### [INPUT]
## Begin

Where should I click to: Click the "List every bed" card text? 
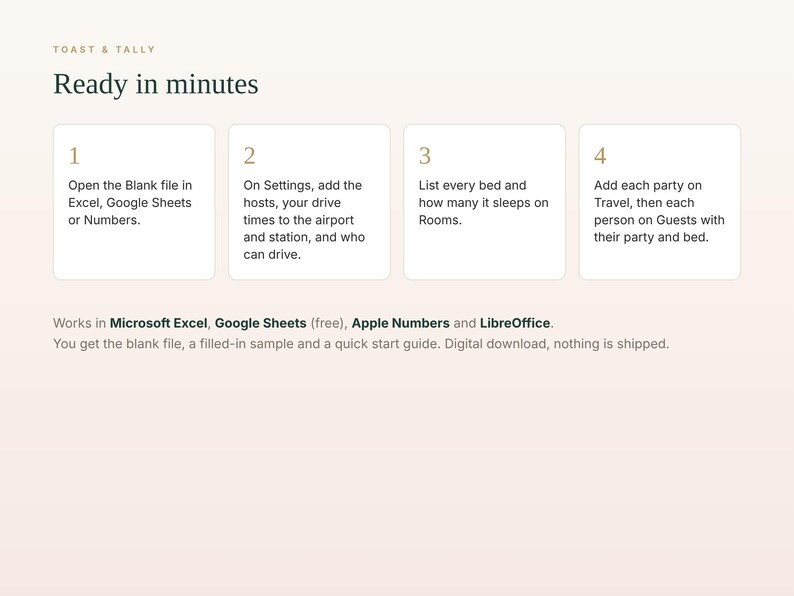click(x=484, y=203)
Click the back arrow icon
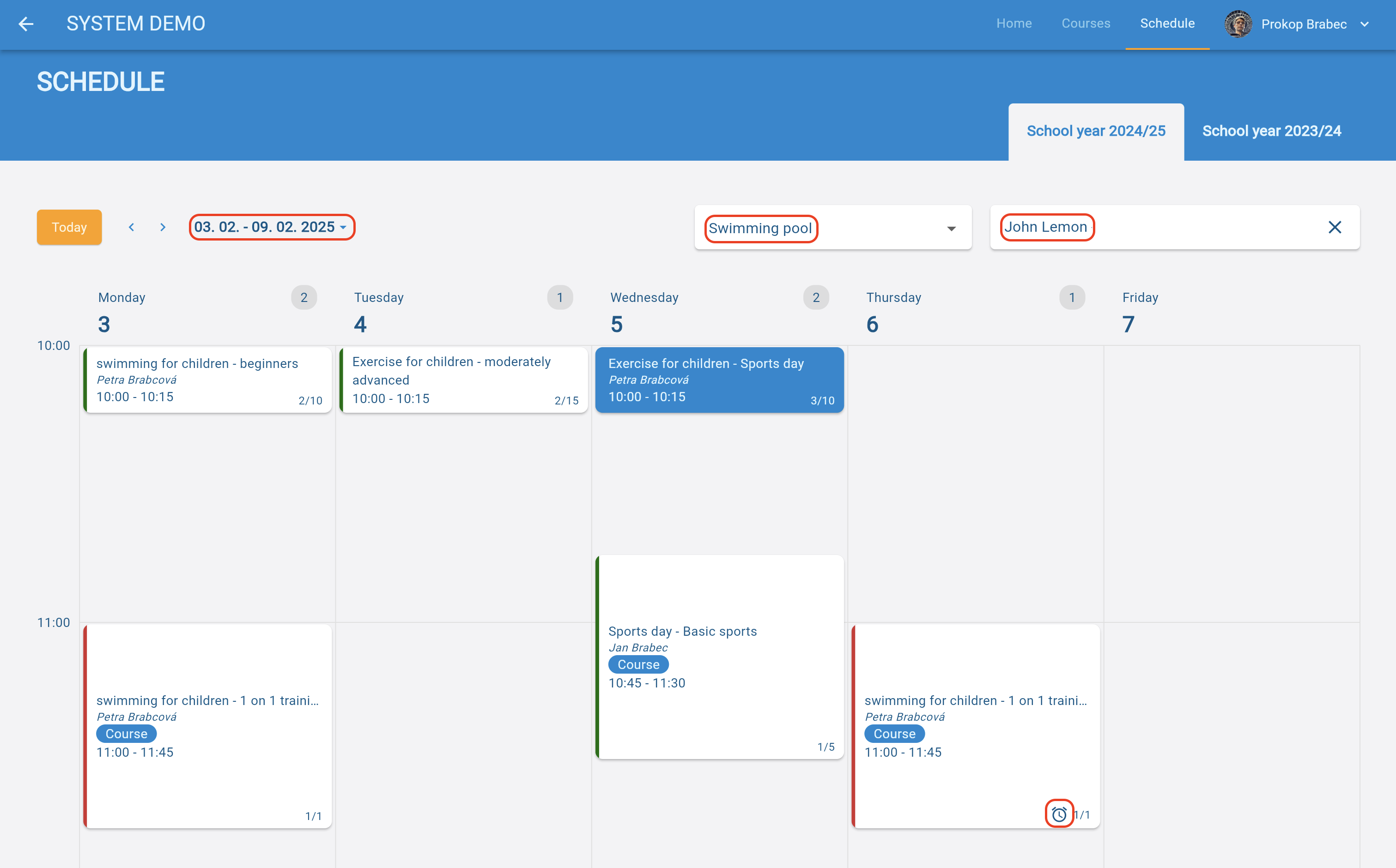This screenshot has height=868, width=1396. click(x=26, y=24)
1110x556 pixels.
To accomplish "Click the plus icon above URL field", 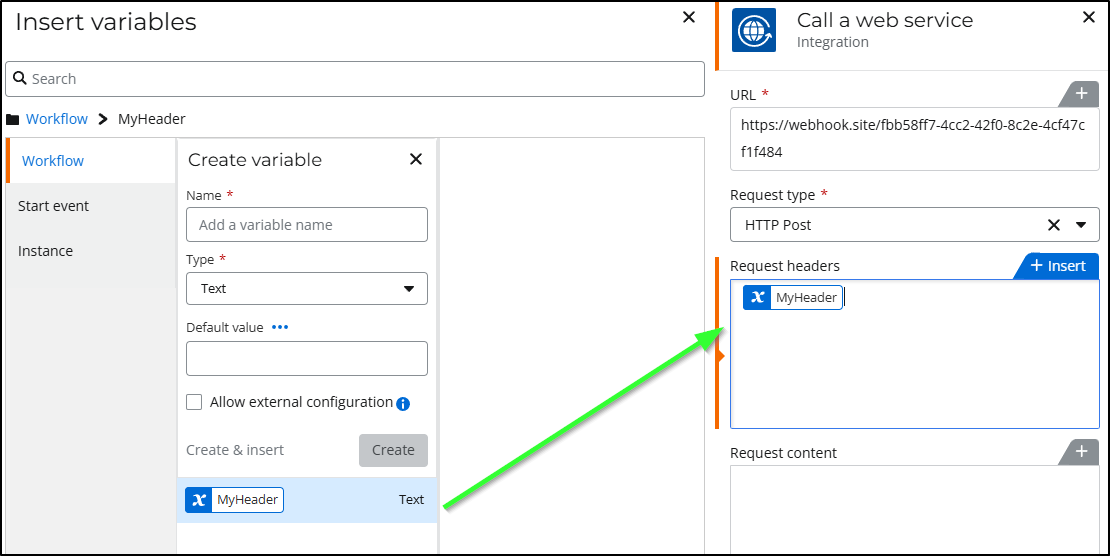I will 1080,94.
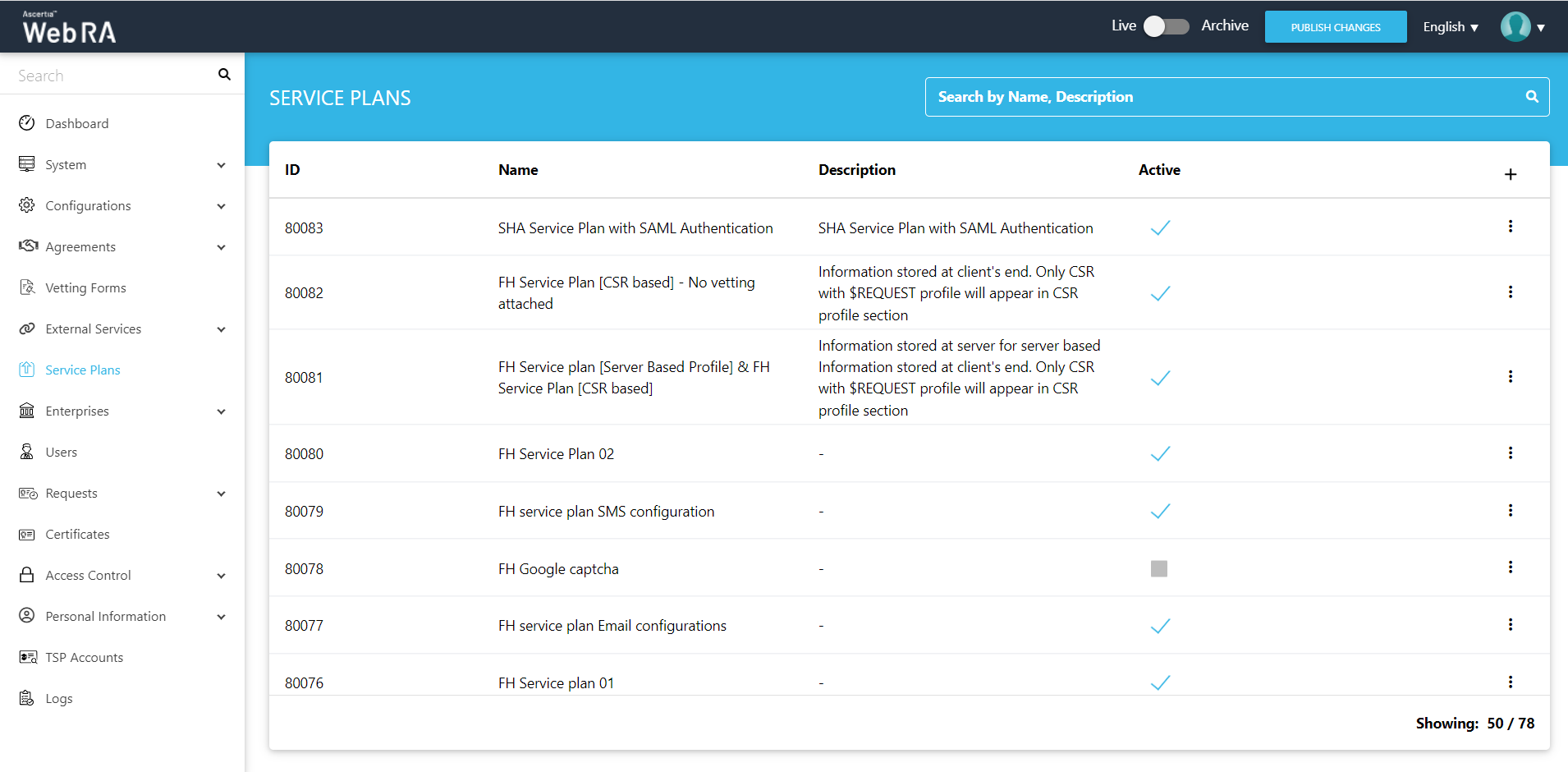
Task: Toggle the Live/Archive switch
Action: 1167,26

## End
## Begin

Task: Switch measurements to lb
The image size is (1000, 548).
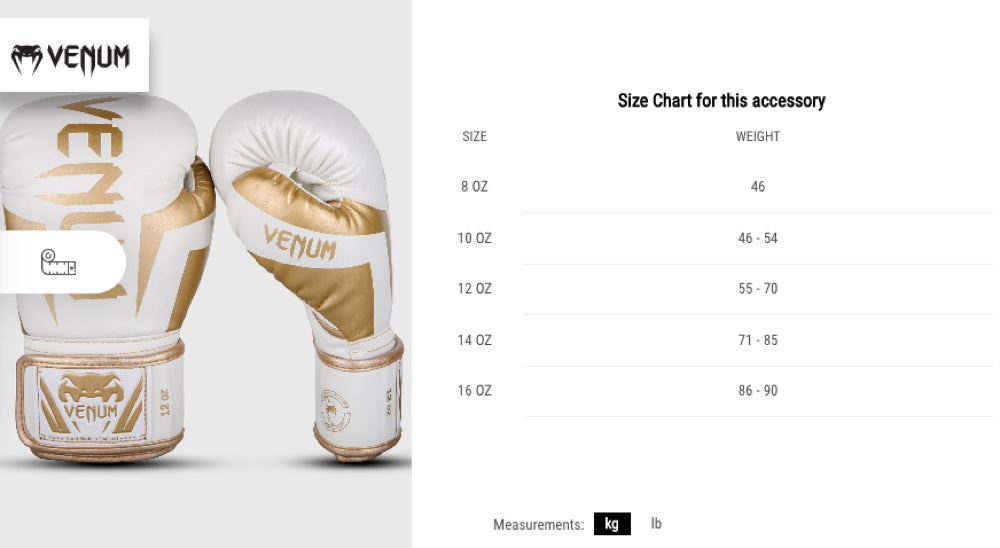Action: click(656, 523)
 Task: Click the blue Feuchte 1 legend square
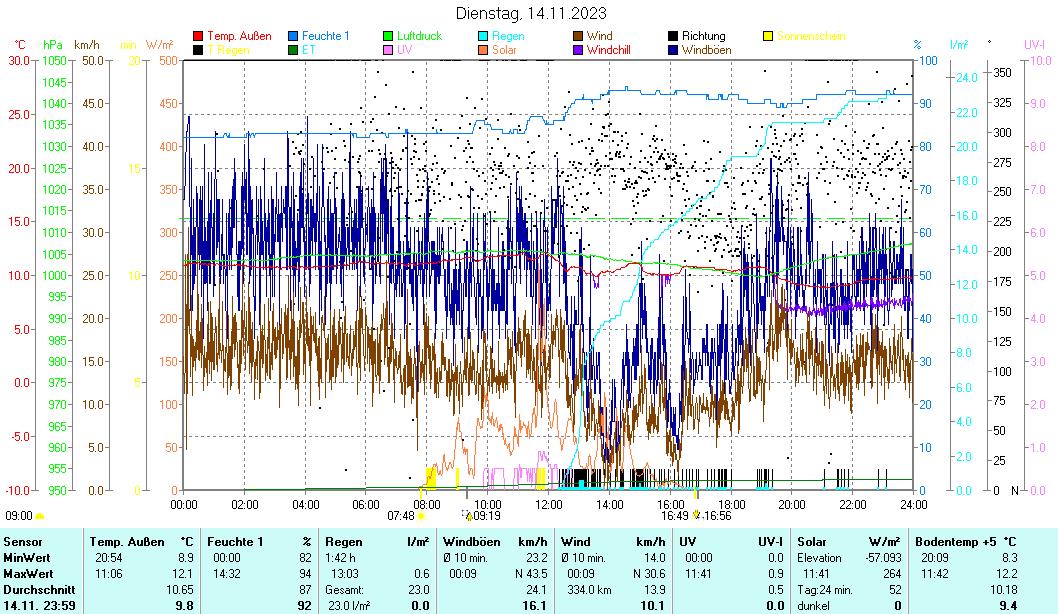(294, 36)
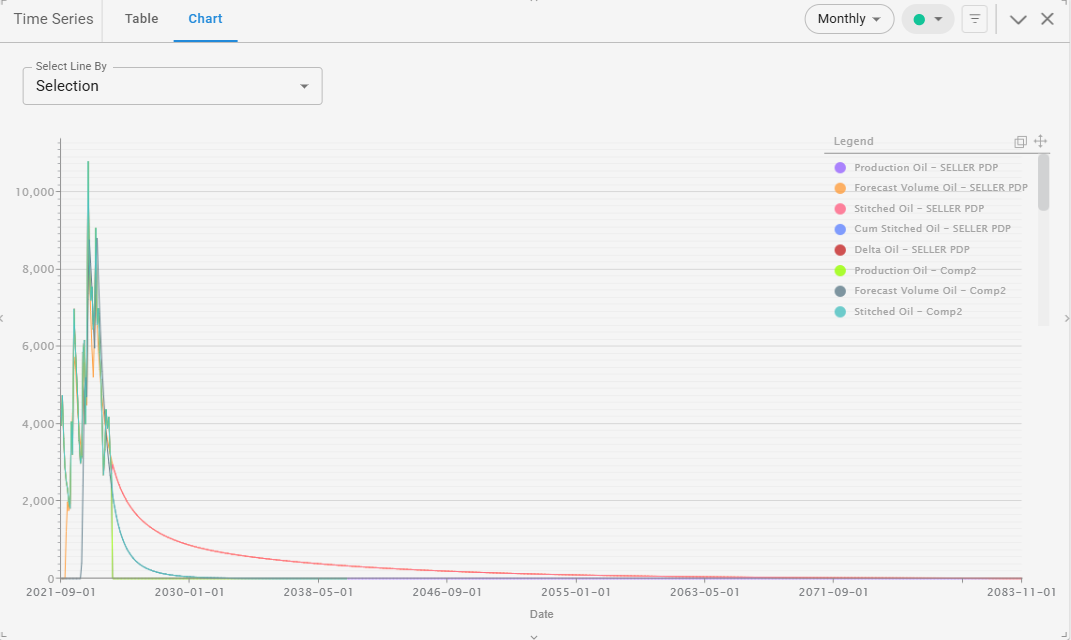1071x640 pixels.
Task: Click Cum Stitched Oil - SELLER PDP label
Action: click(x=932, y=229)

## End
## Begin

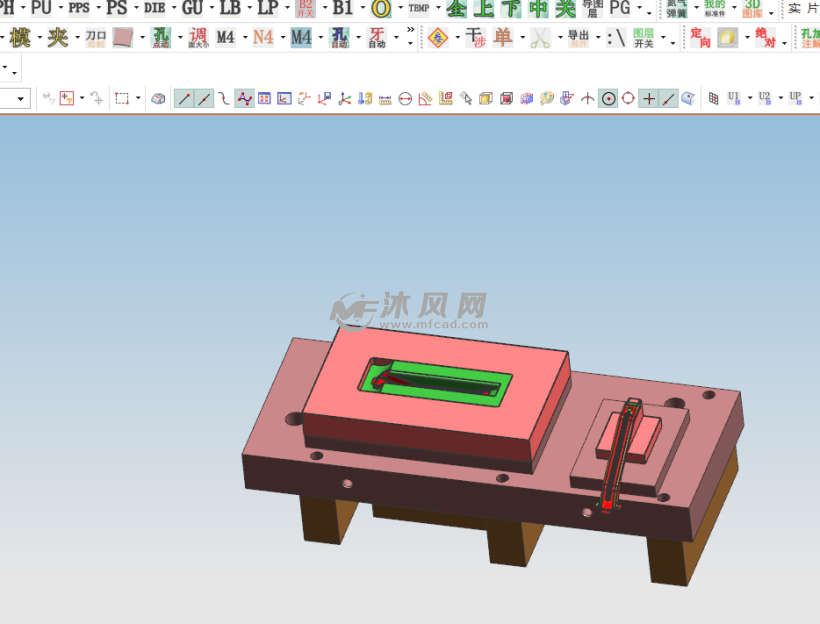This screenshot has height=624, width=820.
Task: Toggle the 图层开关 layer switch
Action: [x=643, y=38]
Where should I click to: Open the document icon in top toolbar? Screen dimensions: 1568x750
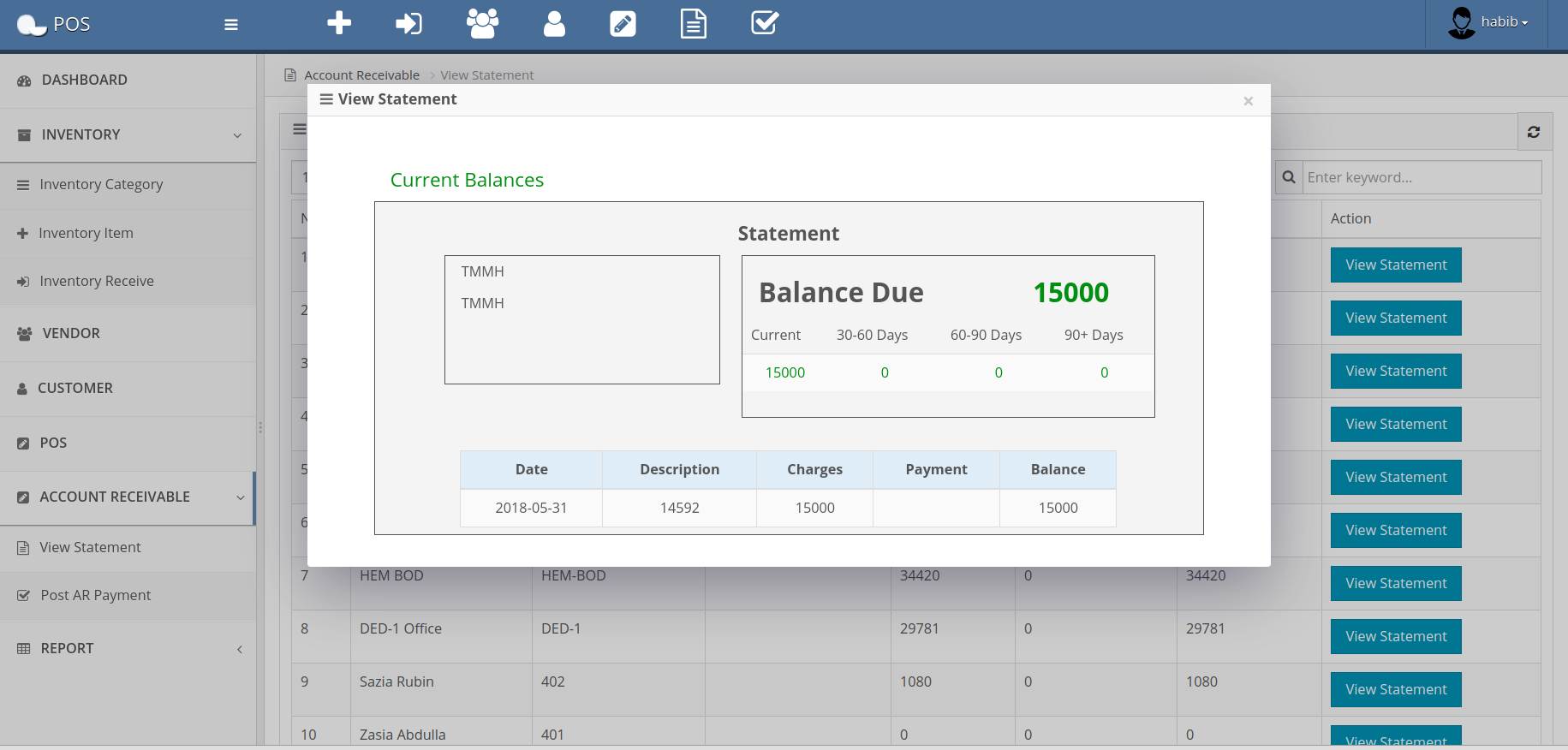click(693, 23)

## End

### [GOAL OF THE EXERCISE]
Copy the listing from the line with "This screenshot has height=624, width=820." up to and including the line with "click(693, 23)", replacing "document icon" with "folder icon" and changing nothing else. Leave the pictures out.

### [EXERCISE ANSWER]
This screenshot has height=624, width=820.
Task: Toggle the 图层开关 layer switch
Action: [x=643, y=38]
Where should I click to: Open the folder icon in top toolbar? Screen dimensions: 1568x750
click(693, 23)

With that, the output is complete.